After they have both erased each other, they meet again, seemingly by chance. It is then that a receptionist at the doctor’s office has a revelation that it is a horrible procedure to forget one’s past loves. She mails the couple their file to reveal the truth of what has happened and how rocky their relationship and the eventual breakup were. The couple decides they still want to get back together, even at the risk of getting hurt again and knowing they may be wrong for each other. 

Many of the opinions I have heard surrounding this movie say either that it is super romantic and gives people hope or that it is the story of a toxic couple stuck in a never-ending cycle. In my eyes, it is neither. My main takeaway from this film is that people can endure so much pain and heartbreak that they want their memories erased entirely, yet when they weigh their loss against the love they experienced, they are still willing to try again. This is a commentary on how elastic our hearts are in the sense that we can experience horrible heartbreaks and still risk doing it all again to rediscover love. This means the love is worth the pain, and the memories are not meant to be erased. Our memories play an indispensable role in shaping who people become. If we deny them the ability to shape us, we will stay in denial forever and never evolve. How could we ever know what to seek in future partners, how to spot red flags and how to be better partners if we avoided ever grieving? Pain is an integral part of the human experience, and avoiding it forever would leave us all stagnant in our emotional development. 
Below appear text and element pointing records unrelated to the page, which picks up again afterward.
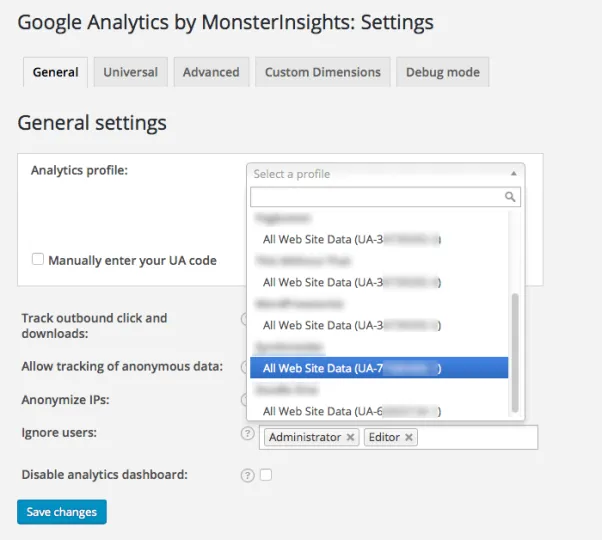
Task: Focus the profile search text field
Action: 375,197
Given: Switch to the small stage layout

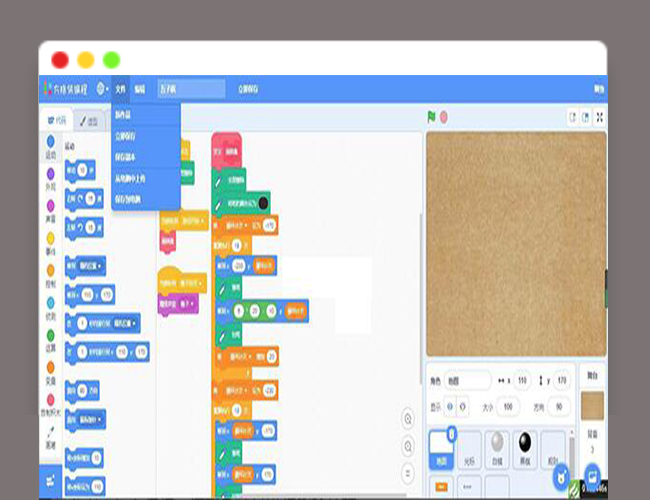Looking at the screenshot, I should (x=573, y=117).
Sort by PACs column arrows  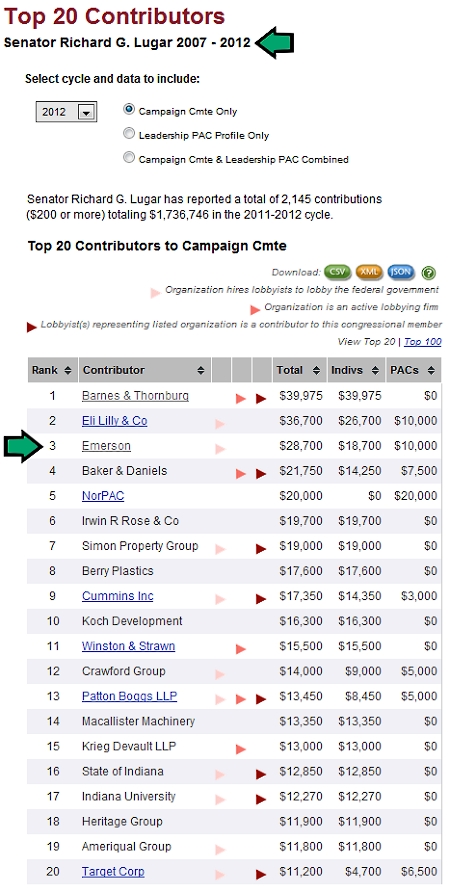point(431,370)
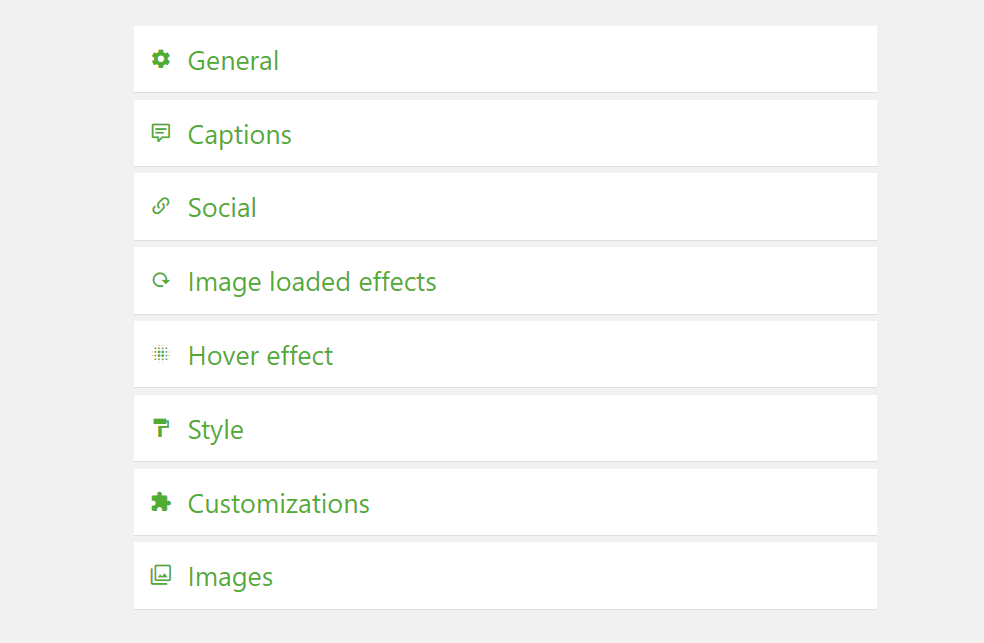This screenshot has height=643, width=984.
Task: Open the Style section label
Action: tap(215, 430)
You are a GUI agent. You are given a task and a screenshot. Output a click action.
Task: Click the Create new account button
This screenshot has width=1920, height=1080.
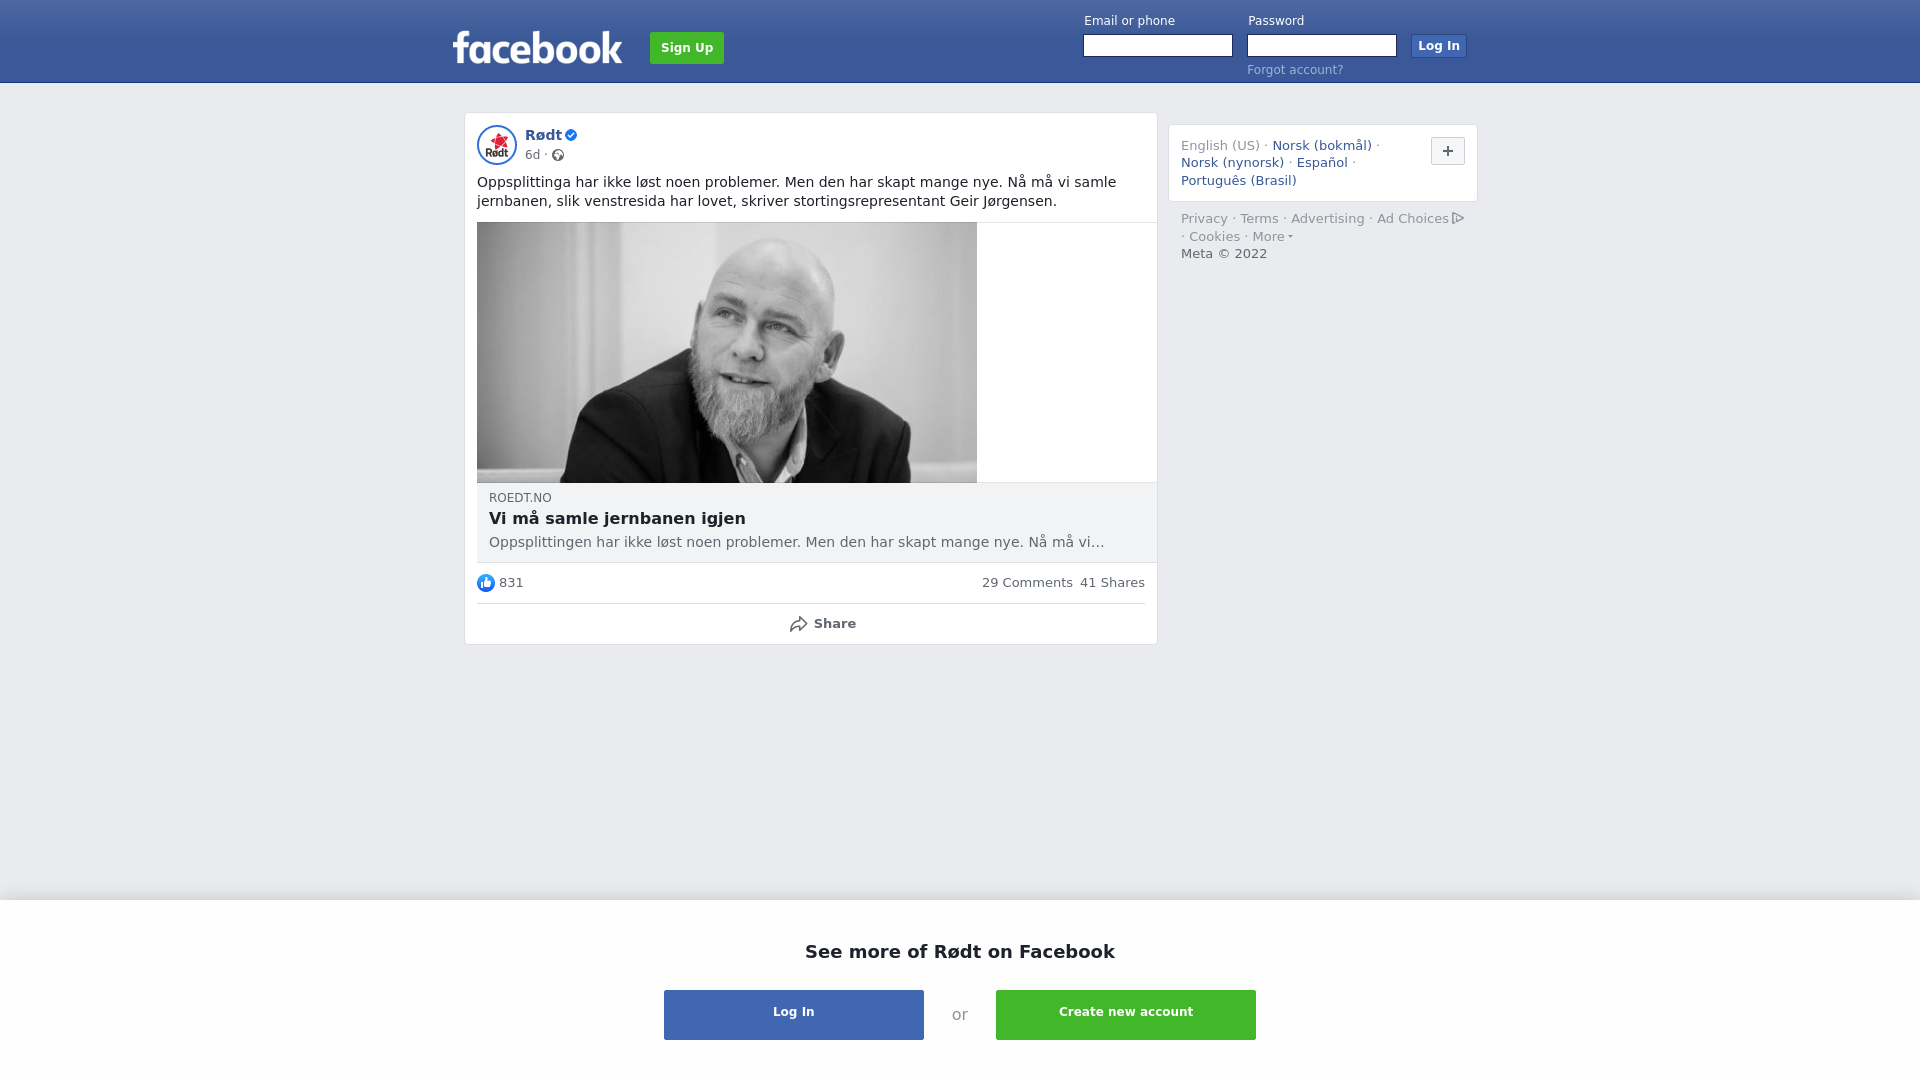point(1126,1015)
I also took away the idea that a relationship’s ending doesn’t have to be considered a failure or a waste of time as much rhetoric surrounding heartbreak would lead us to believe. Maybe loss and disconnection are how we discover who we really are to one another without rose-colored glasses. This can lead to us making informed decisions on how to move forward, either separately or, in some cases, through reconciliation. How can you look into someone’s role in your life unbiased until you experience life without them and fully take in their absence?

Circling back to the quote I began with, I don’t believe the forgetful gets the better end of the stick. Maybe they avoid the initial ache of loss, but they also rob themselves of feeling deeply and moving forward with lessons to better inform their life choices. This will leave them making the same mistakes rather than moving towards happiness and with the inability to eventually look back on their loving memories with joy. Someone’s permanency does not define their importance.

I would recommend this movie to everyone, especially those processing a breakup. Art such as this movie and the album it would inspire two decades later serves as a powerful catharsis to move us through difficult times. Isn’t it beautiful to think that someone made a movie based on the powerful feeling of heartache and that 20 years later, someone else experiencing the same thing used it to make even more beautiful art for us to listen to in our melancholy? I like to consider the universality of the experience and how the vast majority of people around us have gone through it. As halting as heartache can feel, it is essential to reflect on how universally people recover and move on to brighter futures.